Managing: The importance of addressing it now, not later.

Ever snapped at your kids?   Sure you have, don’t feel bad, it happens.  Did they looked shocked and surprised?  Yes.  Because this is the situation:  You’ve been quietly tolerating their behaviour until your patience runs out, then you snap.  But they didn’t know this was happening,because it was all quietly in your head.

The human fuse of patience

Humans will do this.  I’m not here to make you feel bad for being a homosapien.  To keep things simple, we have default settings as humans, and this is one of them:

-       We put up with behaviour and actions we don’t agree with,

-       We ‘bite our tongue’ i.e. withhold our negative comments,

-       We do this because we value social harmony and don’t want conflict,

In short, we carry little fuses of tolerance, some of which burn faster than they replenish, and when they burn up, we speak out.  This is overall a good thing- imagine a world where everyone criticised each other without a filter.

Dataset
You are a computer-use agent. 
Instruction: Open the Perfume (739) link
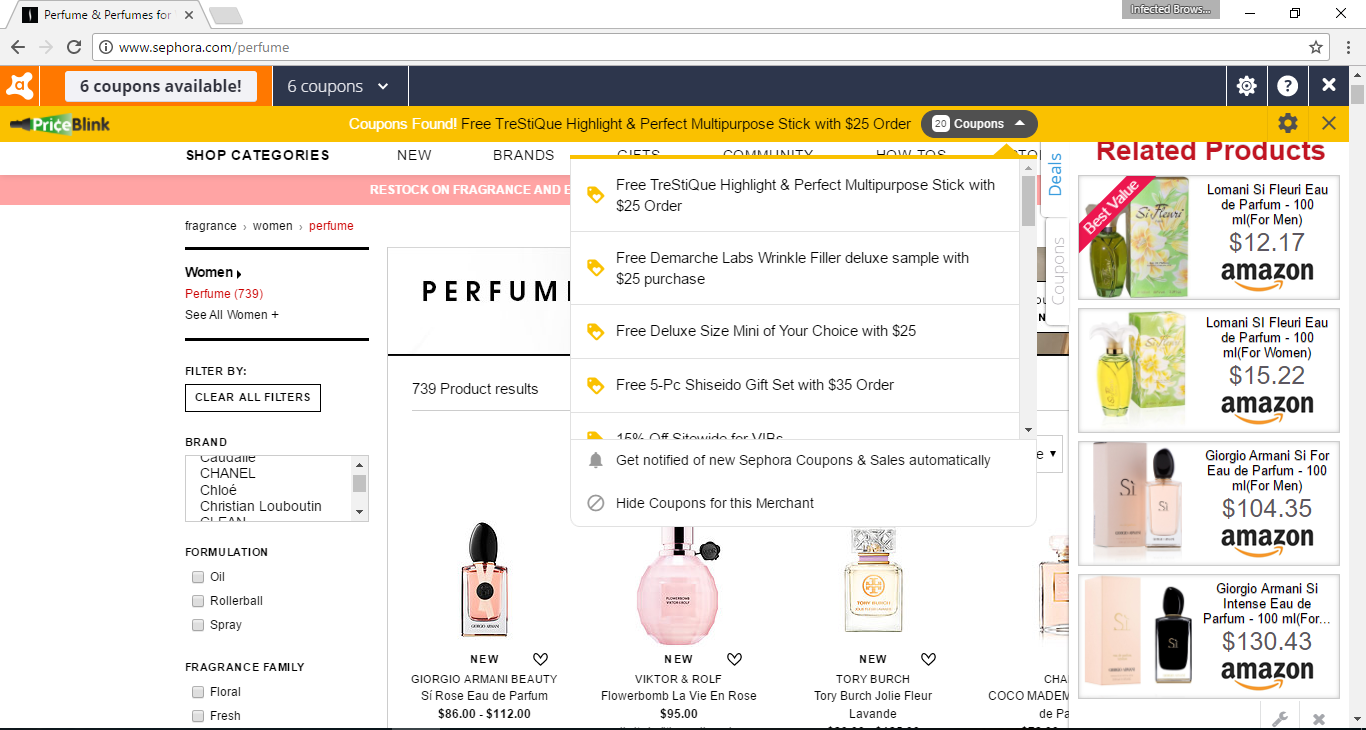coord(223,293)
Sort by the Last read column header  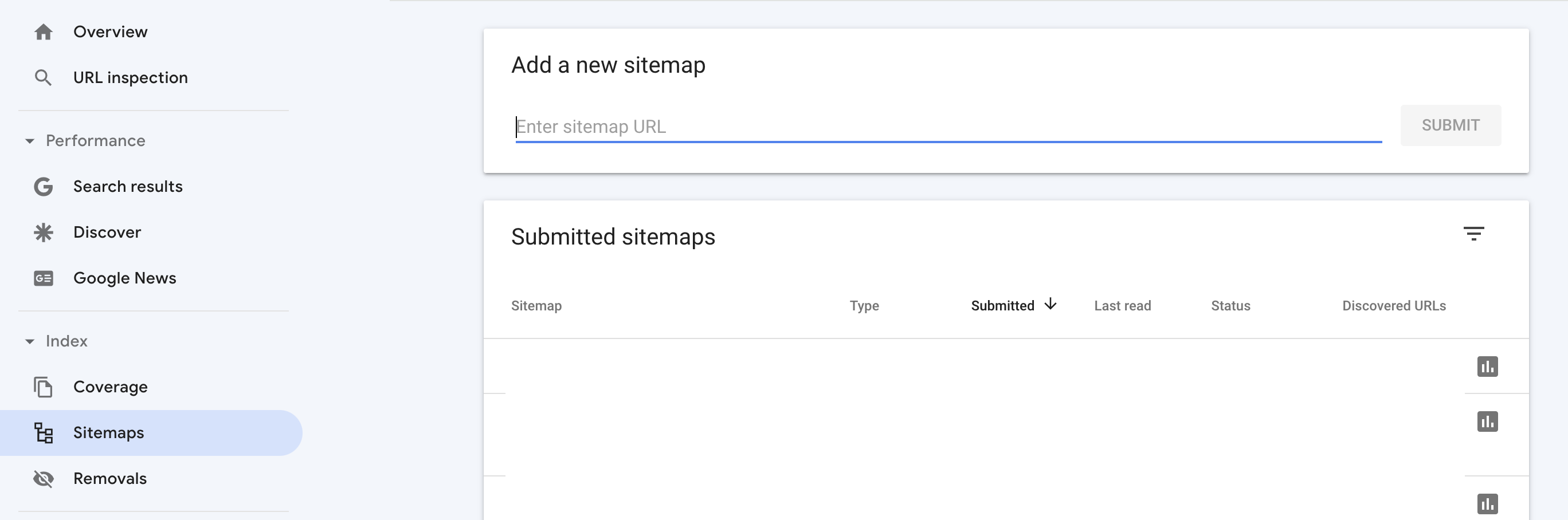pos(1122,306)
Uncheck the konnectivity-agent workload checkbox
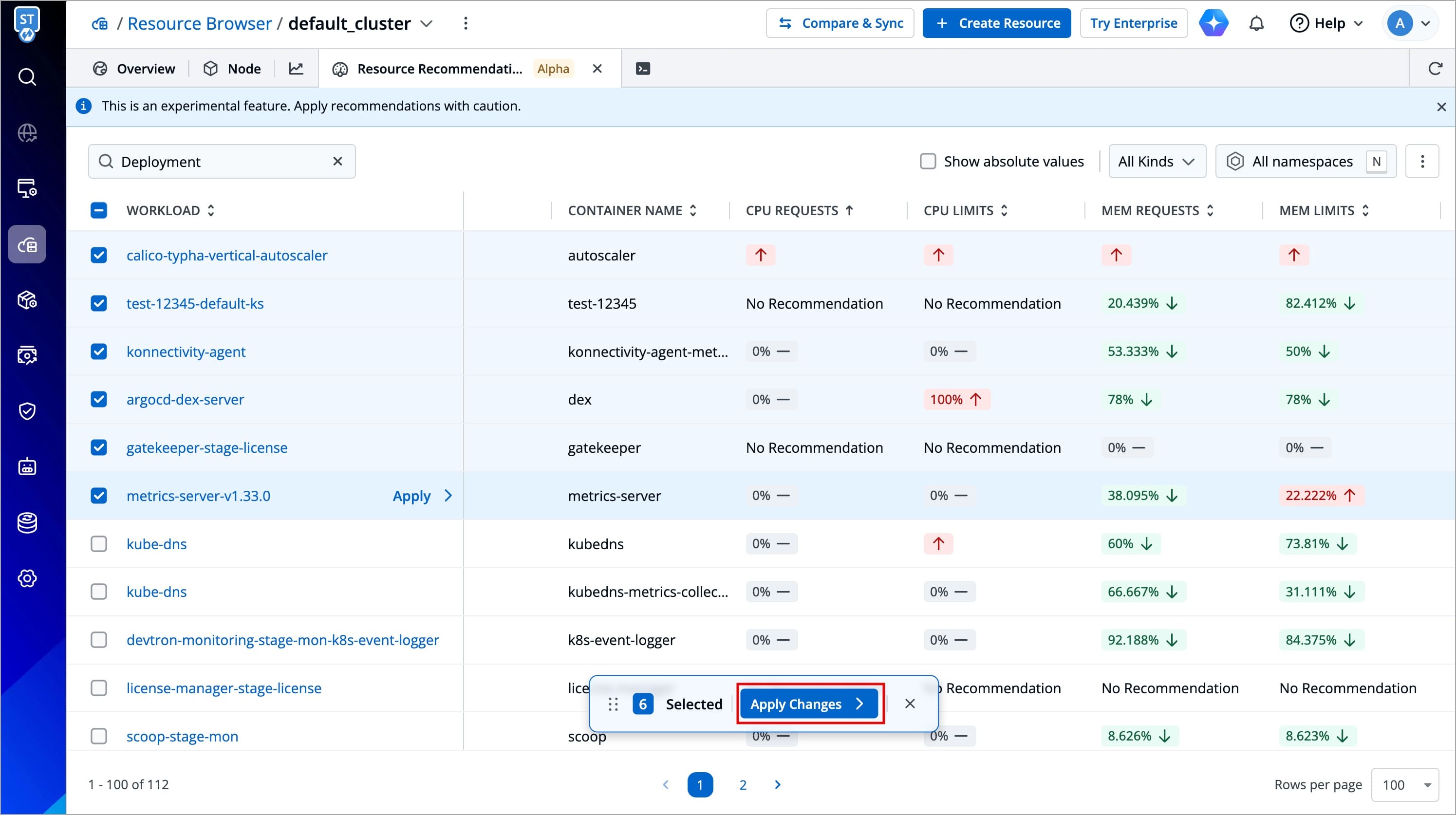 point(99,352)
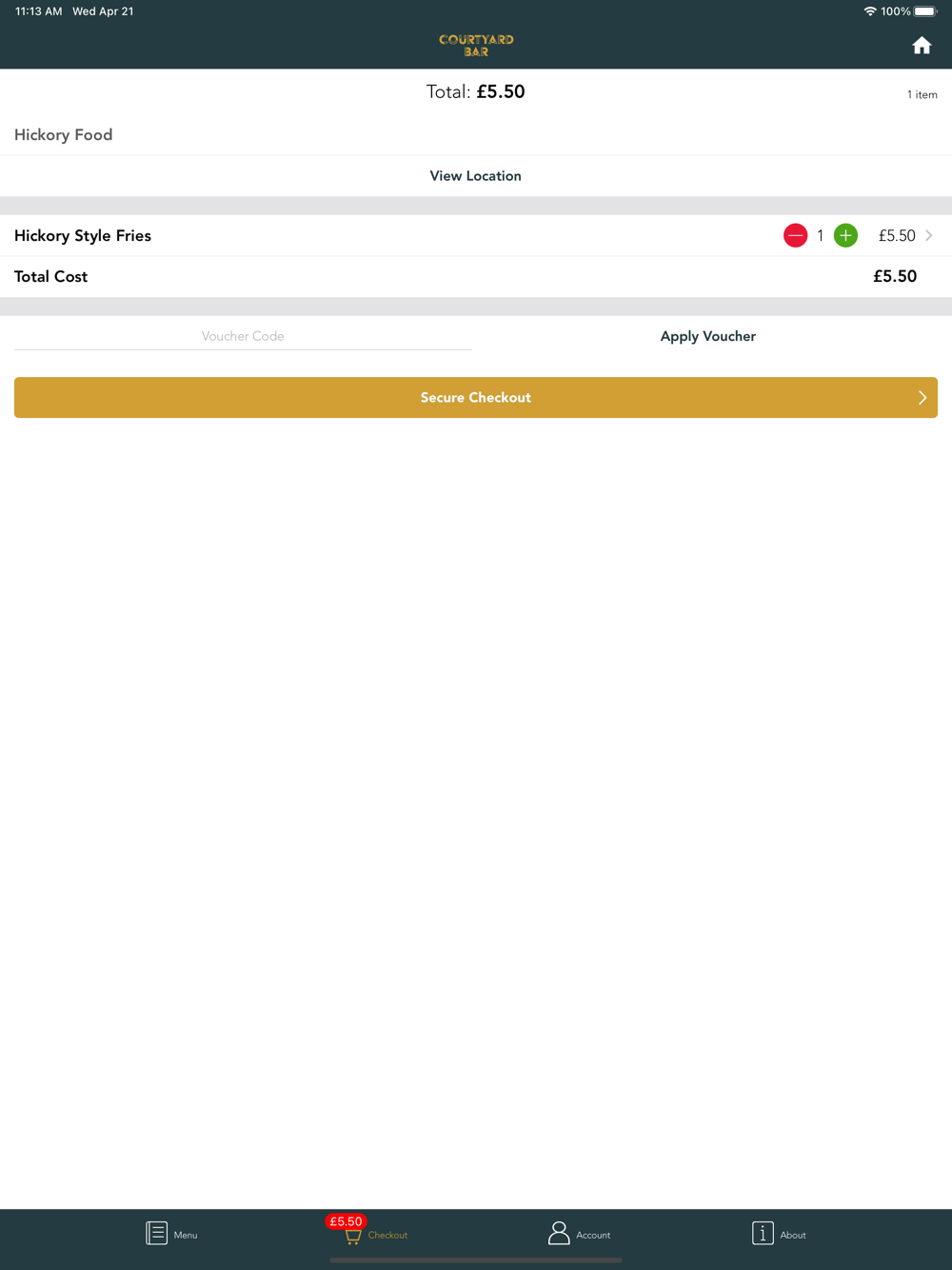Switch to the Account tab label
Image resolution: width=952 pixels, height=1270 pixels.
pyautogui.click(x=593, y=1235)
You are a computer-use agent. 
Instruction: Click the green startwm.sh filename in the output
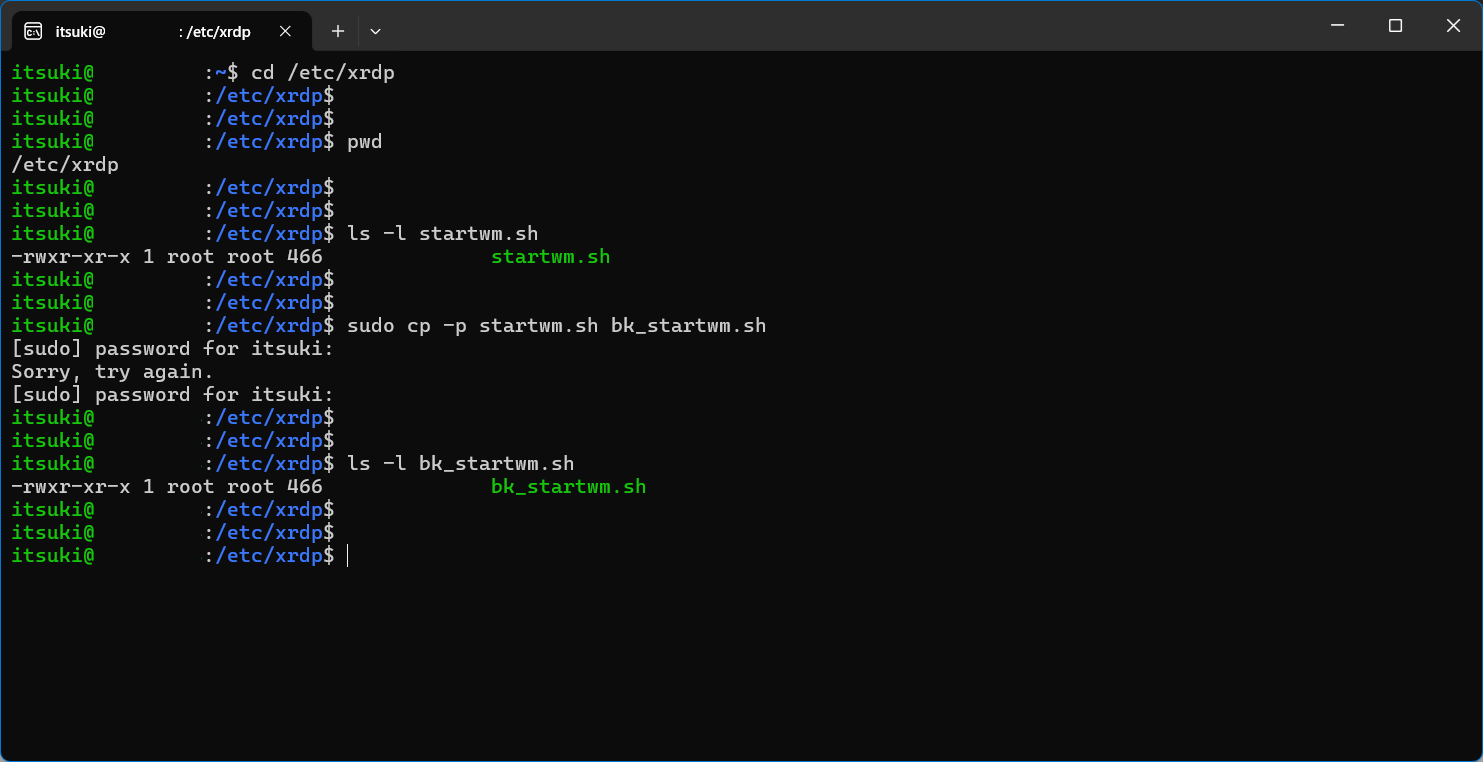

Short exercise 1
From the piece on patience, extract the passage that begins at the words "Humans will do" and stops after the words "without a filter.", copying it character for character.
Short exercise 2
Write what comes next in the piece on patience, picking up right after its final sentence.
The data that comes after the piece on patience is separate material and is not part of it.

Written reply 1
Humans will do this.  I’m not here to make you feel bad for being a homosapien.  To keep things simple, we have default settings as humans, and this is one of them:

-       We put up with behaviour and actions we don’t agree with,

-       We ‘bite our tongue’ i.e. withhold our negative comments,

-       We do this because we value social harmony and don’t want conflict,

In short, we carry little fuses of tolerance, some of which burn faster than they replenish, and when they burn up, we speak out.  This is overall a good thing- imagine a world where everyone criticised each other without a filter.

Written reply 2
Examples of what I’m talking about

-       No cleaning up after yourself in the kitchen,

-       Turning up late,

-       Calling in sick over every little thing,

-       Last-minute advising of appointments booked well in advance,

-       Negative behaviour,

-       Sloppy work,

-       Forgetting to do something.

The dangers of quietly burning patience.

But fuses are internal and invisible.  You don’t know when someone is quietly getting sick of your behaviour, because so far as you can see, you’re fine.  If we couldn’t go about the world assuming we aren’t annoying someone, we’d be stuck in analysis paralysis. 

So this leaves us with a perennially occurring conflict.  We put up with things, but sometimes they get on top of us, and we snap.  The problem with the snap is:

-       Legally we need to start at square one

-       The staff member didn’t know what they were doing was such a big deal.

What to do? Say it now (ideally today, at the least within the week)

Don’t give soft signals that it’s fine.  Humans look for reactions all the time.  If someone is unsure whether what they are doing if fine or not, they will keep an eye-out for how people react.  So don’t say, or imply, that it’s fine when it’s not.  Even failing saying it’s okay can be a soft signal that it’s not okay.

Get all the info.  You may have missed something, so ask.  Why they did what they did.  This is both being open-minded, and giving a soft signal that it’s not okay.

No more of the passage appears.